HOUSEHOLD Capital has completed a $300 million financing package from Citi and IFM Investors, allowing for major new investment into retirement housing.
The securitisation debt facility will enable Household Capital to provide retired Australian homeowners with long-term funding for retirement needs.
This segment of the market reportedly has more than $1 trillion in home equity currently available.
“We originate responsible, long term, low risk Australian residential mortgages, enabling retirees to access some of the equity in their home to achieve a more secure and dignified retirement, recognising the family home can be both the best place to live and a way to fund retirement,” said Joshua Funder, CEO of Household Capital.
Through working with Citi and IFM Investors, Household Capital plans to make home equity more efficient and more readily available and dependable for retired Australians, through low interest rates.
“The wealth of baby boomers is mostly tied up in their home. Australian seniors need ubiquitous, responsible, long-term, and efficient access to home equity,” said Nick Sherry, chair at Household Capital.
The facility will also refinance Household Capital’s legacy funding arrangements, while also providing the group with a more effective long-term funding solution to enable further business growth.
“We believe that our investment will help generate risk adjusted returns for our investors, while delivering a social dividend for retired Australians. By working with Household Capital, we are able to directly support the quality and availability of retirement housing and funding,” said Hiran Wanigasekera, executive director of debt investments at IFM Investors.

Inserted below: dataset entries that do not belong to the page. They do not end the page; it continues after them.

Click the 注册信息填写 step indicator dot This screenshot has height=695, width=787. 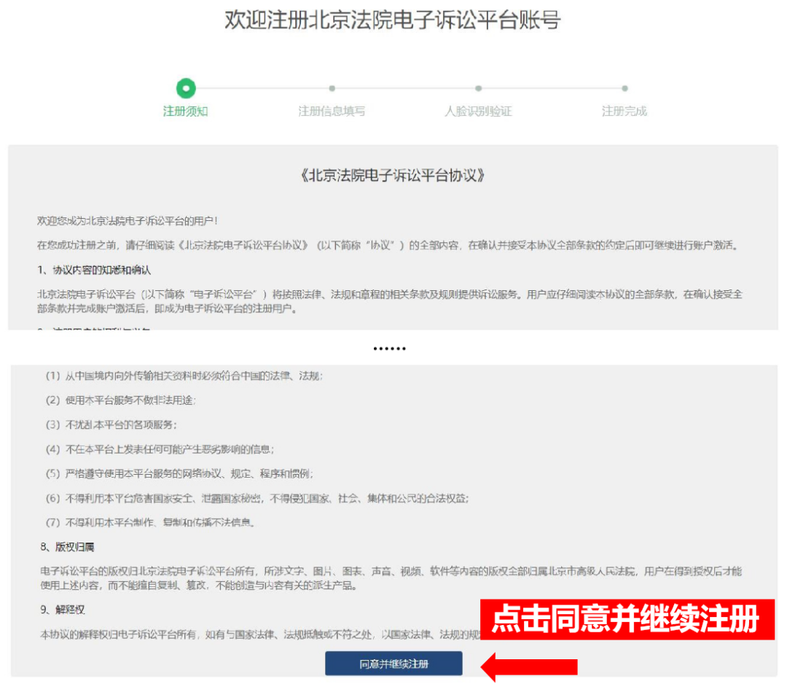[x=332, y=88]
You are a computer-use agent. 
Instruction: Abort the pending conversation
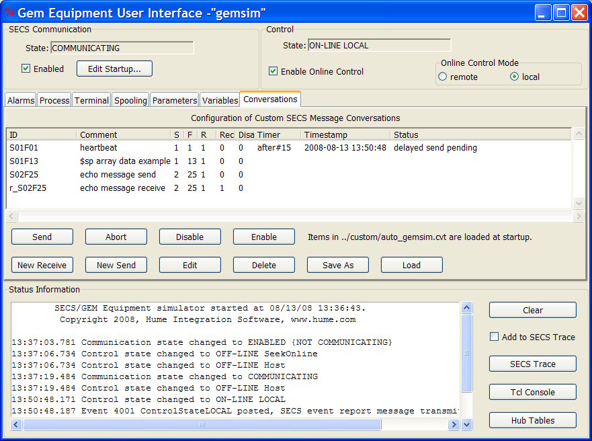click(x=116, y=237)
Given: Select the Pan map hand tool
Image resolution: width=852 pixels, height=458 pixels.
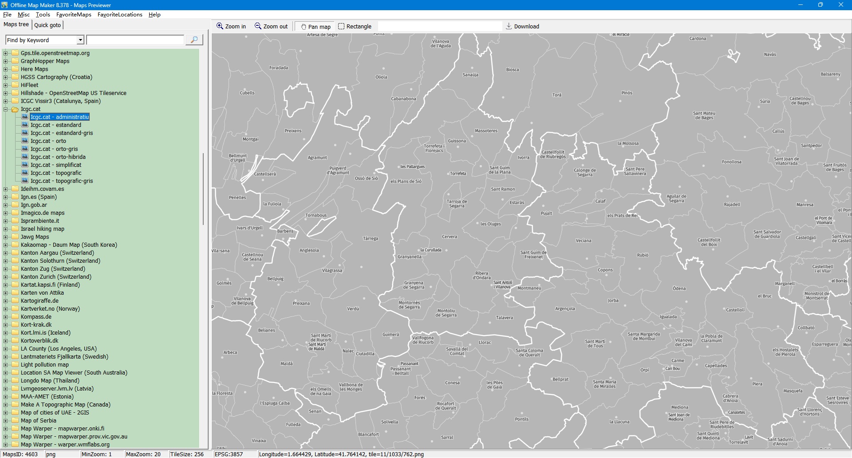Looking at the screenshot, I should click(304, 27).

According to Funder, Household capital is currently looking to respond to the federal government’s Retirement Income Covenant and Retirement Income Review, which emphasised the crucial role that home equity has in addressing the financial needs of retired Australians.
“For most people retiring today who haven’t really enjoyed the full benefits of superannuation over their working lives, their home represents a considerable part of their net wealth,” said Deborah Ralston, co-author of the Retirement Income Review and chair of Household Capital’s advisory board.
Last year, the Retirement Income Review led to calls for baby boomers to access house equity as most retiring today do not have enough superannuation to support more than 25 years of retirement, with Household capital joining this chorus.
“The baby boomers coming through to retirement want to know that they can have a good quality retirement and feel confident and happy that they can use their resources well, including home equity.”